No matter which category you are in, that kind of question isn't appropriate here. I've heard the comparison made (more so on SO, but I believe it still applies) to asking a busy colleague a question. If one of my colleagues came and asked me if nginx supported AJAX while I was really busy I'd probably look up at them, blink a few times, make a mental note about this, and then spend no more than 2 minutes trying to figure out what the hell they were really asking and then send them on their way with a few topics to go google.

So, yeah, I might not laugh at them, but I would start to wonder what they think I'm here for. If they see me as a replacement for them doing their own thinking / work, then there is a problem. And spoon feeding them answers would confirm this assumption. Pointing them in the right direction and asking that they come back next time after they've done some research sends a message that I am not a replacement for google. I will happily help when someone has done their homework first, but I'm not doing their homework for them.
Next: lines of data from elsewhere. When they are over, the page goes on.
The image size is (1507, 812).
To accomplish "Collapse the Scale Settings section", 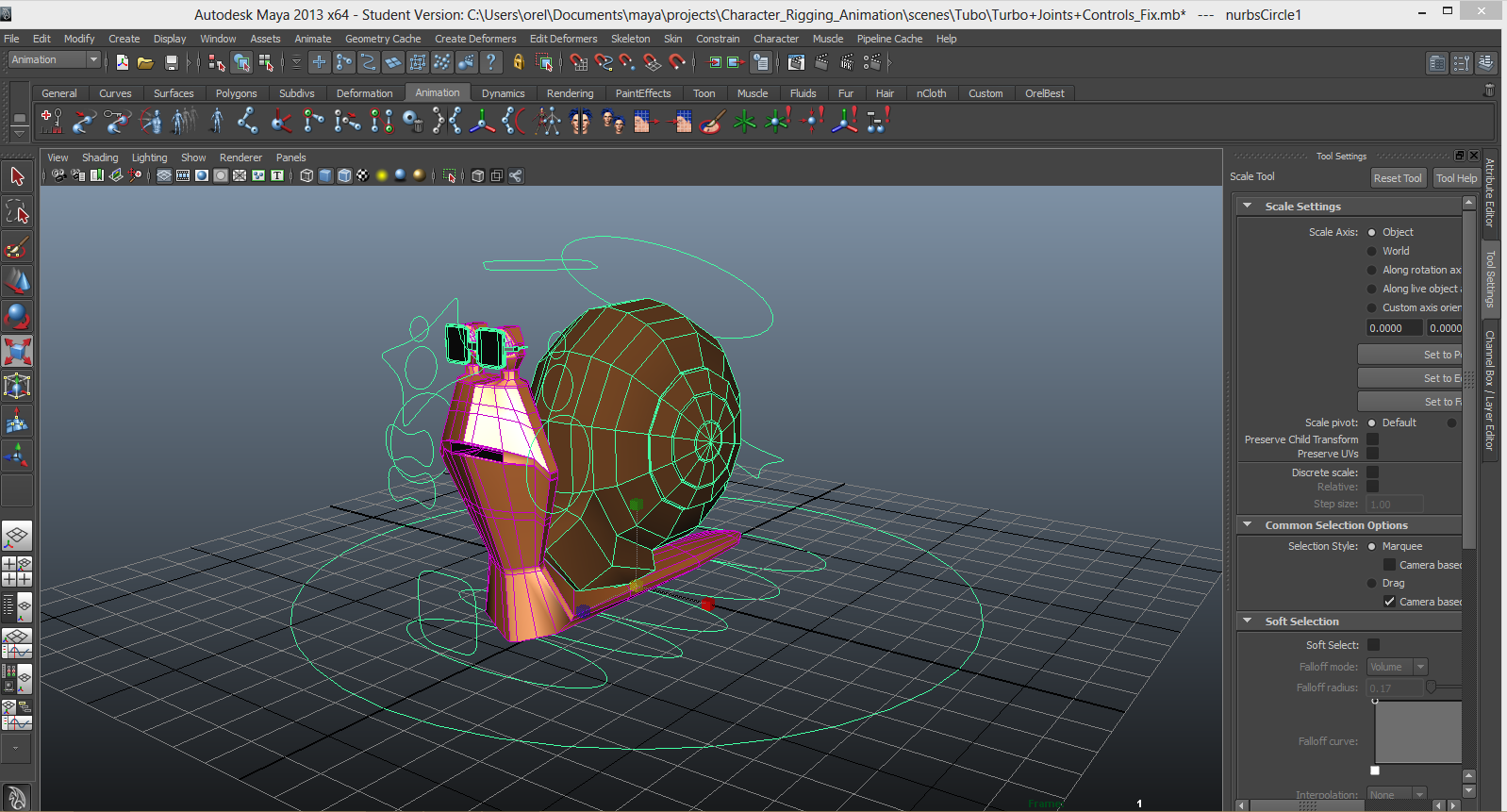I will point(1248,206).
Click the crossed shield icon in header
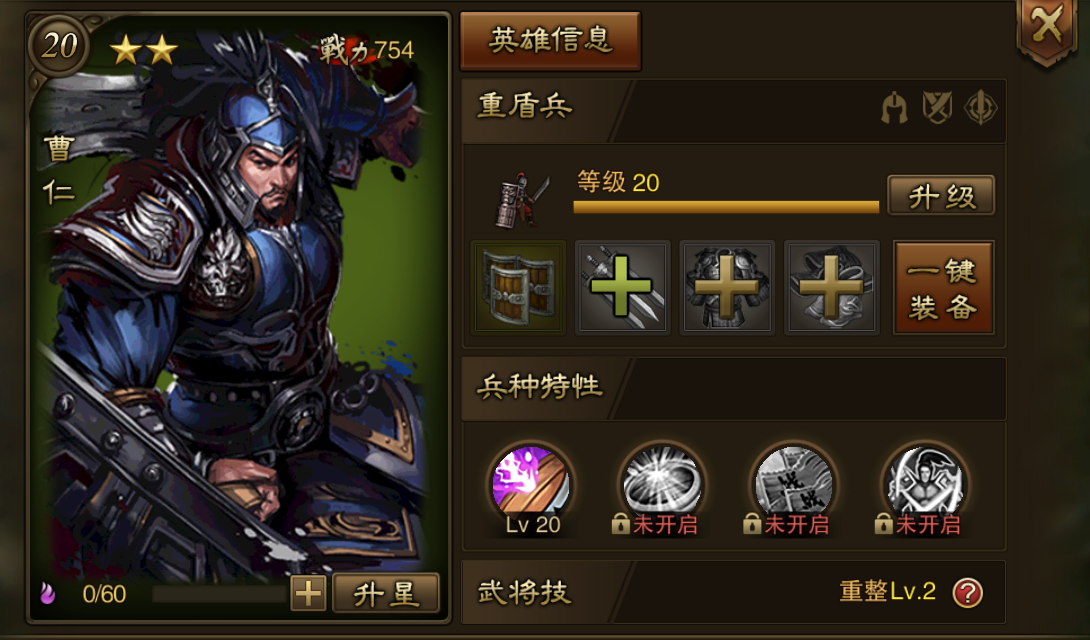 (x=937, y=109)
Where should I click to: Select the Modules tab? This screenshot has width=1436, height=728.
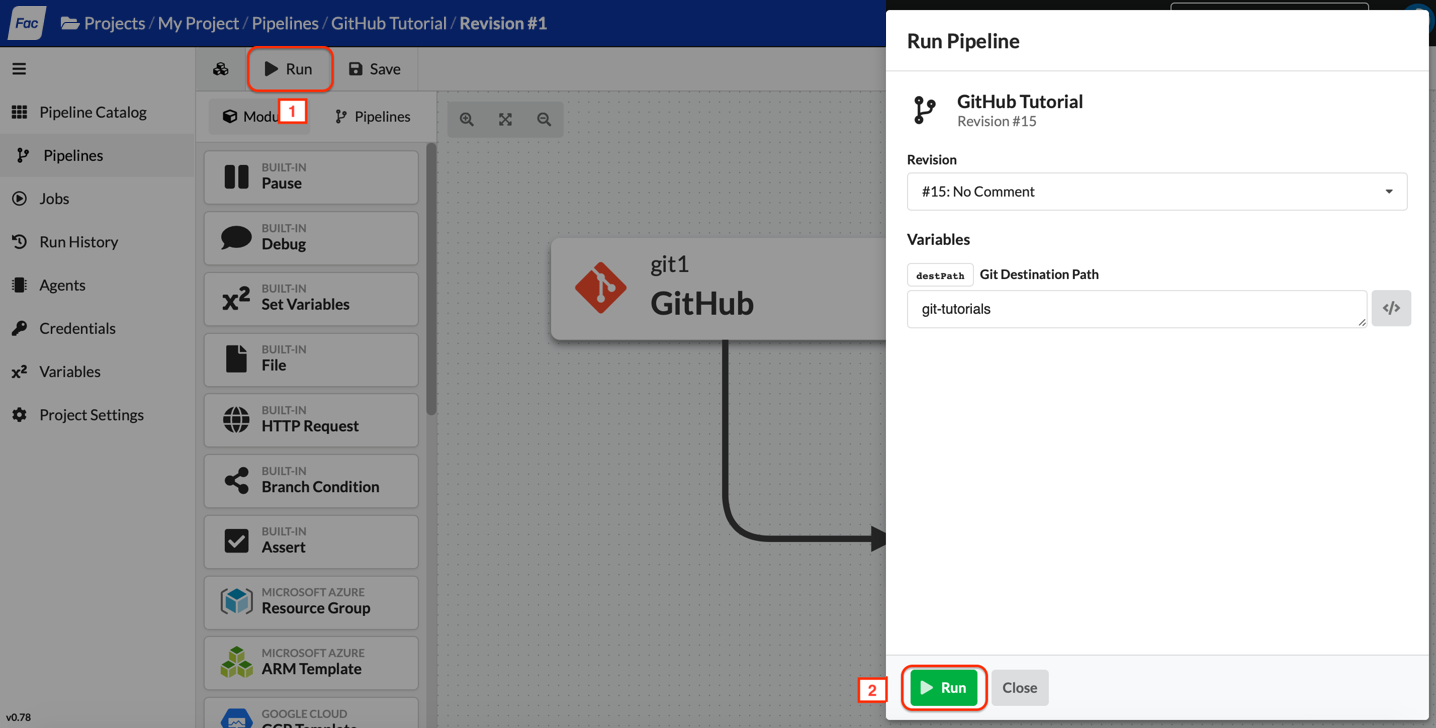point(250,117)
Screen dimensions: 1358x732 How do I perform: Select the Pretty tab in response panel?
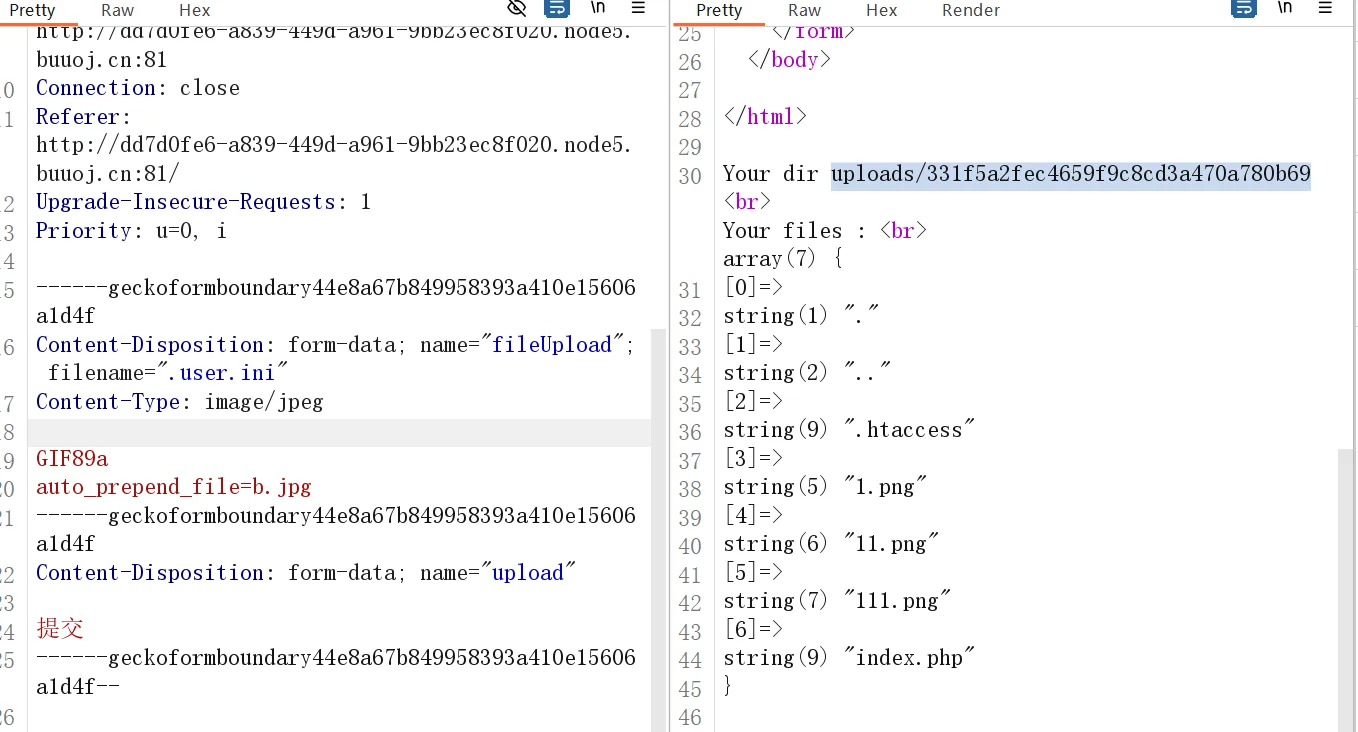[719, 10]
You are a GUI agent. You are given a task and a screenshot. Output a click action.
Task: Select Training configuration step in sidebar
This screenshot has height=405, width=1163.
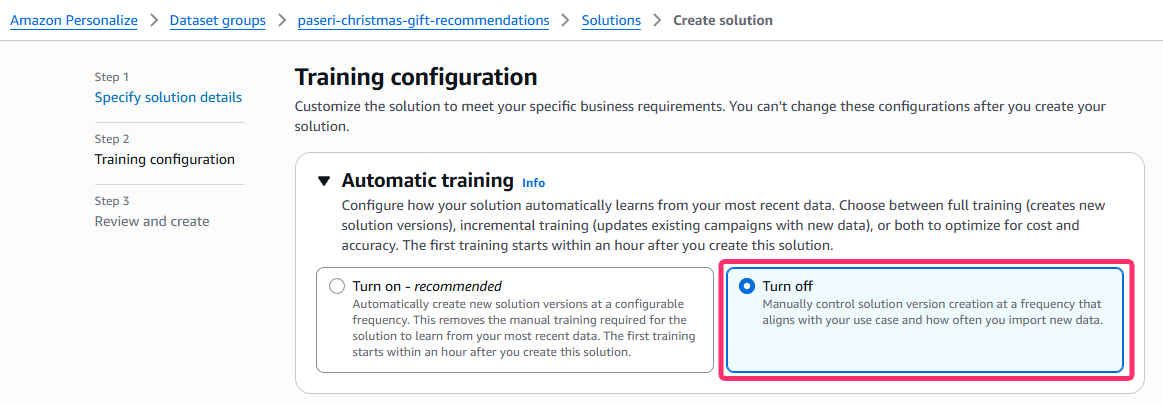[x=165, y=159]
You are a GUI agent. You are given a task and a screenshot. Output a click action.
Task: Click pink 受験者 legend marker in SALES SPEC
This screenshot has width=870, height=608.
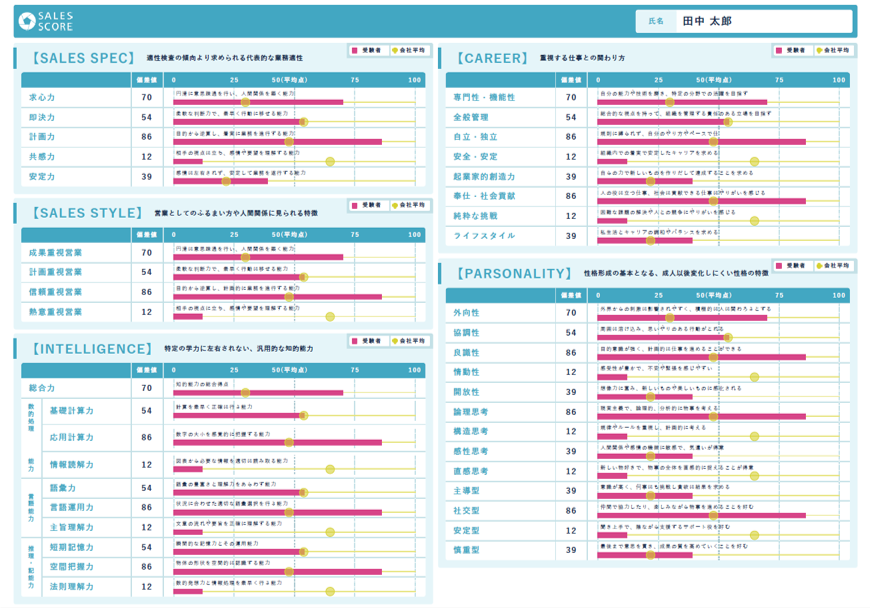pyautogui.click(x=355, y=50)
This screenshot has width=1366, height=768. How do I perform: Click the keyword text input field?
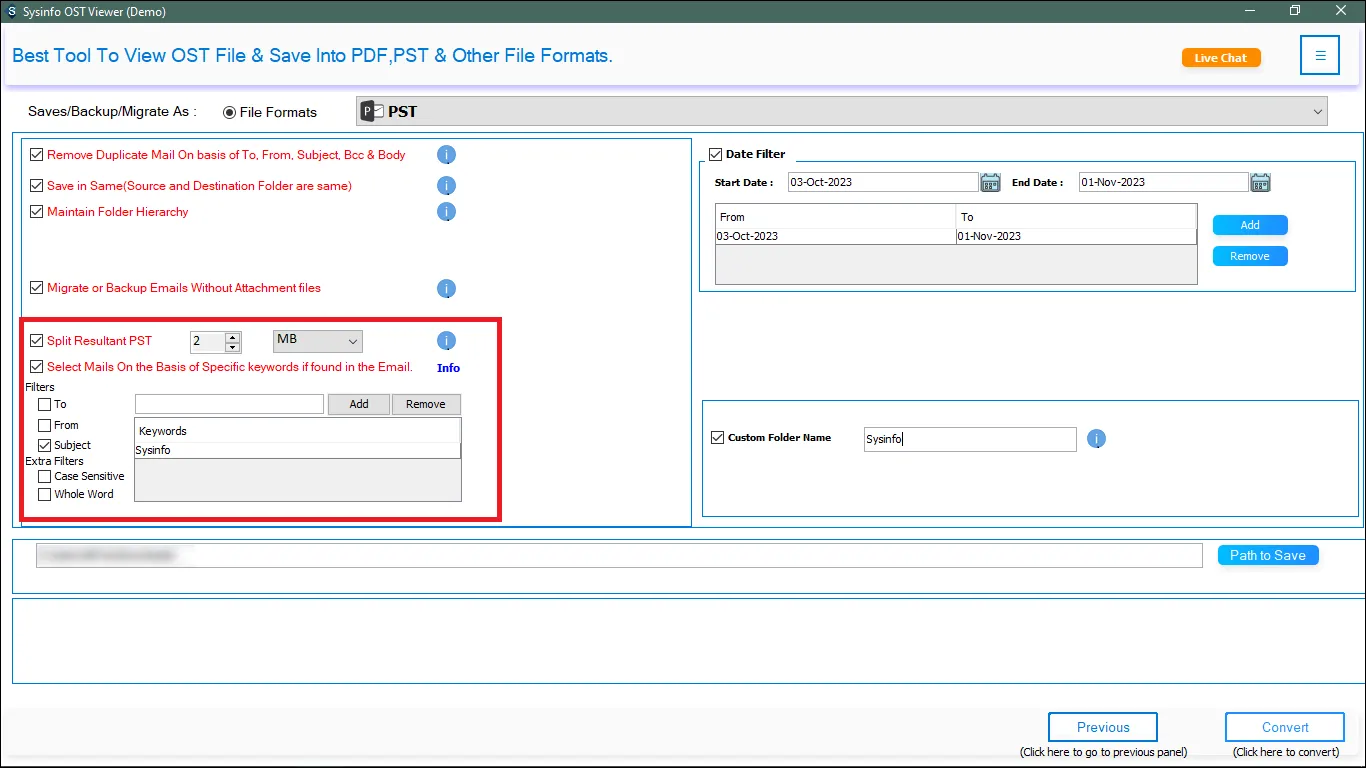[229, 404]
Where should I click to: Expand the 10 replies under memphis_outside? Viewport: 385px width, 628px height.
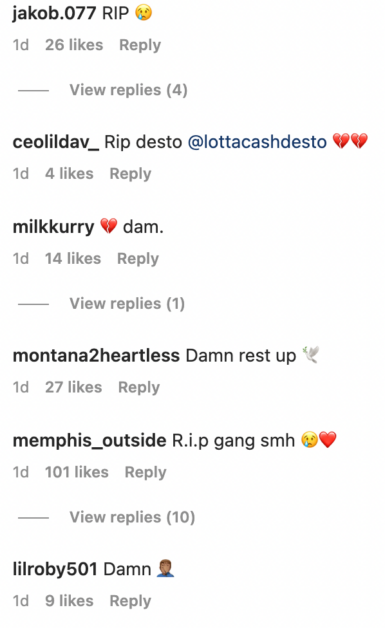tap(132, 517)
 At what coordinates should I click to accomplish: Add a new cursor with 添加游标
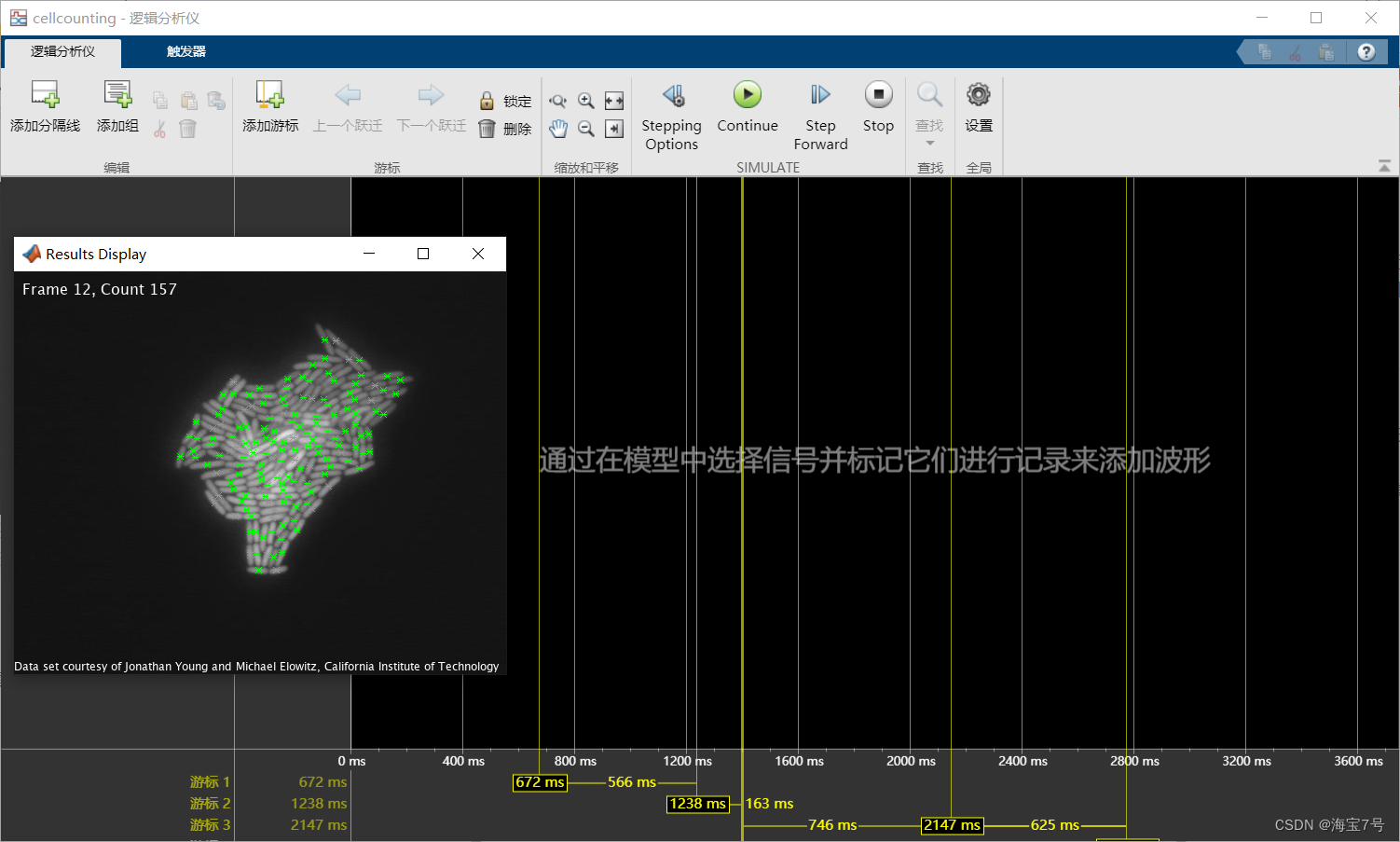[x=269, y=95]
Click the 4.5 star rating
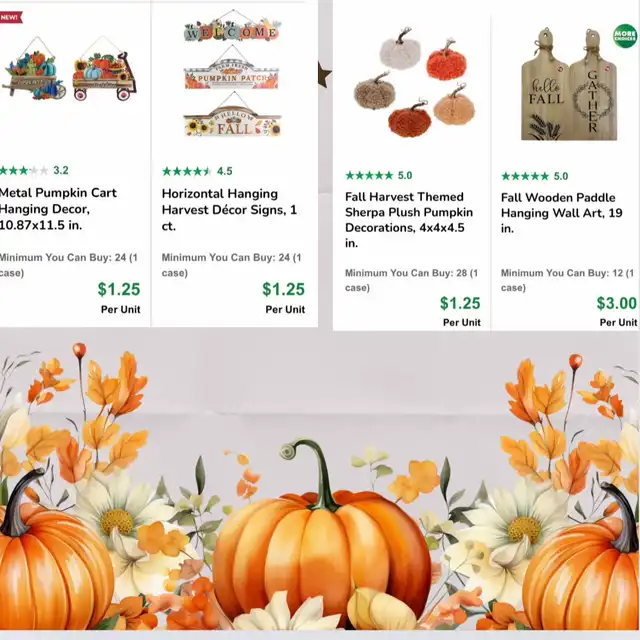The image size is (640, 640). pos(197,171)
SE.SE is the same. We are here to help when people have done their homework and are stuck. We aren't here to be a teaching service. We aren't a replacement for google. We aren't here to hold someone's hand. If individuals want to do that in chat, fine. If they want to help a user edit a question to be a good, on-topic question, great. But don't leave the bad questions here. Doing so sends the message that we accept such things. And that leads to a false image of the community being something it isn't (a tutoring service, free-coders, google help, etc.).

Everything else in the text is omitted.